I'm Here, I'm Reading and I'm Listening

I’m Here, I’m Reading and I’m Listening



     Yes I am also guilty. Guilty of neglecting all of you whom I love very dearly. I would not blame any of you who would drop from being one of my followers. I am here and I should be spending more time in my blog. communicating with all of you as much as possible. I have been spending a lot of time on my computer attempting to do things that I just have to resign to the fact that it’s going to take me a long time to become proficient at to a point that I can send things to you either by blogging or by E- mail. But I will continue to try and learn these things but not spend as much time on them. It’s just going to take me a lot more time.
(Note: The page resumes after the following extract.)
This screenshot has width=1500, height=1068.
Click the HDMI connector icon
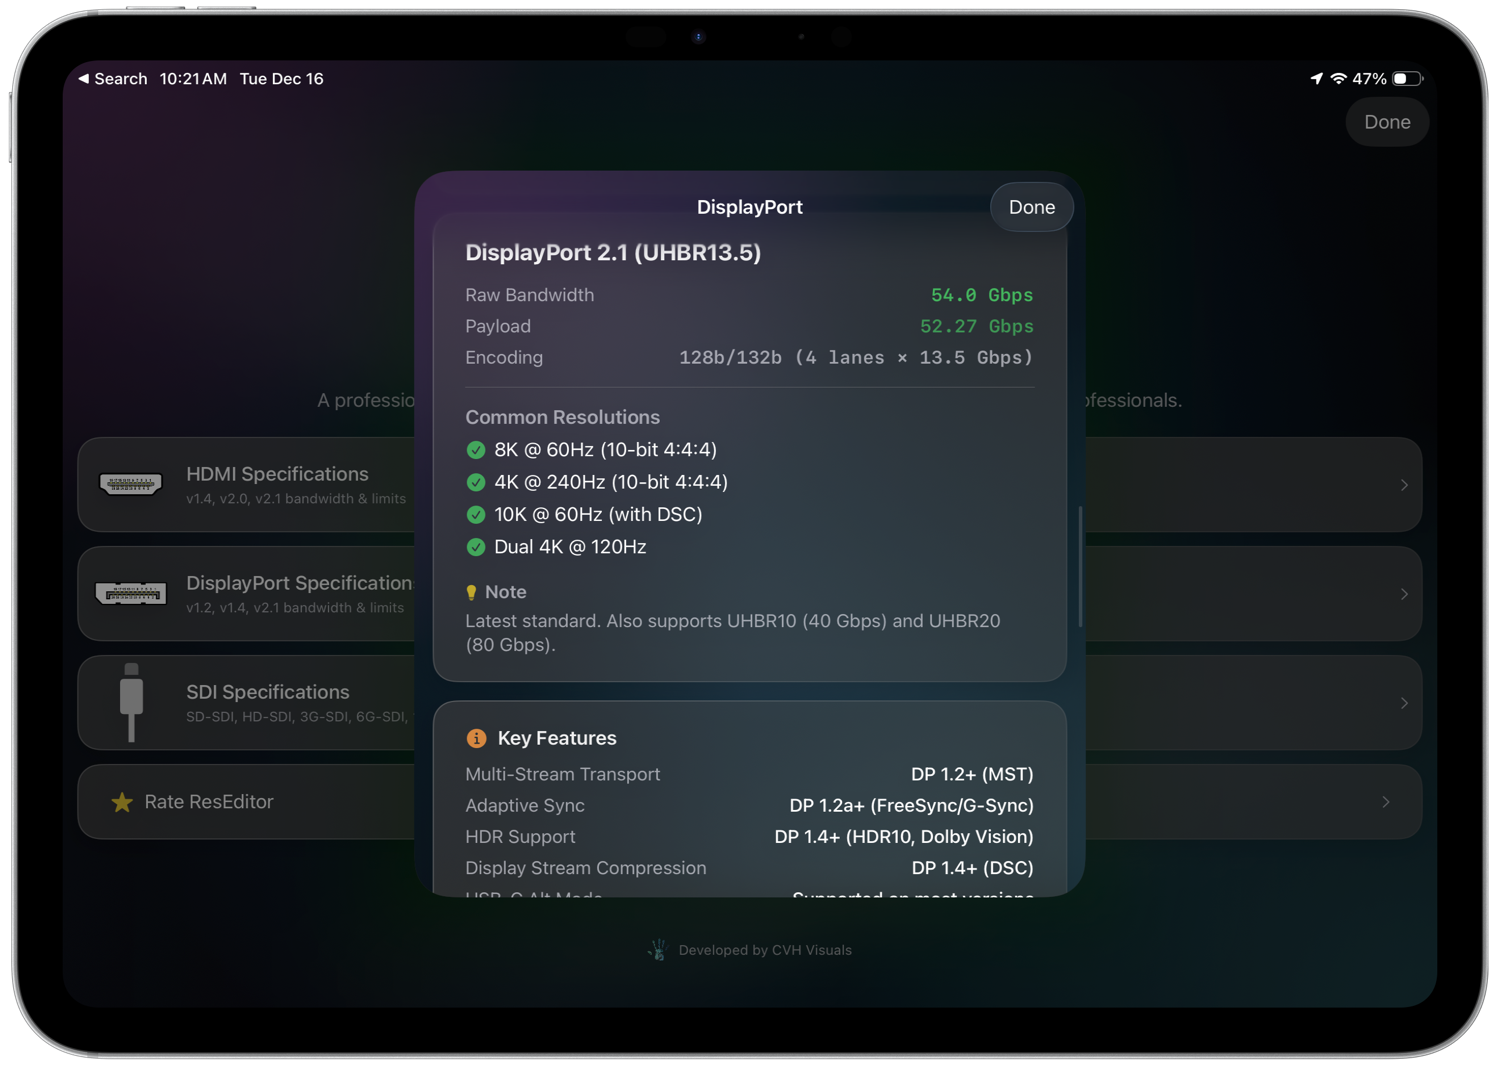[130, 484]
     I am reading all of Lilly’s post that she has spent so much time doing I’m sure. And I am also reading all of ya’lls comments. I just have not been commenting myself. I will try to start doing more again like I was before. So please don’t give up on me yet. And whoever of you who read this please pass on to everyone else to please start going to my blog spot again.
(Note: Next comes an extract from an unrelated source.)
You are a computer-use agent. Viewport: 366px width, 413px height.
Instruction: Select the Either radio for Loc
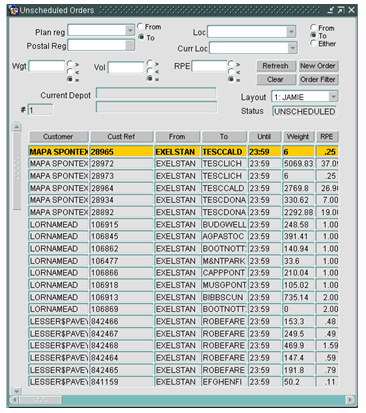click(x=313, y=43)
     I sure wish I could have been at Momma’s birthday party but couldn’t make it. But Cheryl and I and Emily and Andre’ did have a good time with her at the manor for supper one night. But I really missed not seeing all of you especially so close to the holidays. Which reminds me : Happy Christmas, Merry New Years and a very Good Party Time for Mardi Gras. Can’t wait for Mardi Gras. It’s by far my bestest holiday.


     Well that’s about it for now I just wanted to say hi to all and let you all know I will try harder to keep in touch and to also let all of you know I love you all vada, vada much.


Later,


L-U-A,


Peter/DAPOPPA

2 comments:

  1. I never gave up on you before, I am not about to now hahahaha.
    You know Pete, we all don't spend near enough time together but there are always these memories that never leave me.
    One that I remember often is the day we buried Doc.
    We stood there at the cemetary and you held me, C, and Rosie the whole time altogether. I want to let you know how special and symbolic that was for me. I felt so protected by my big brother. Felt like all us siblings we are blessed with the fact that even though we don't spend near enough time together, when we need the other we are there and we can all count on each other for that.
    I feel sorry for those who don't have relationships with their siblings.
    We may not always get along or see eye-to-eye but we are always there for each other.
    Love you and Welcome back!!!!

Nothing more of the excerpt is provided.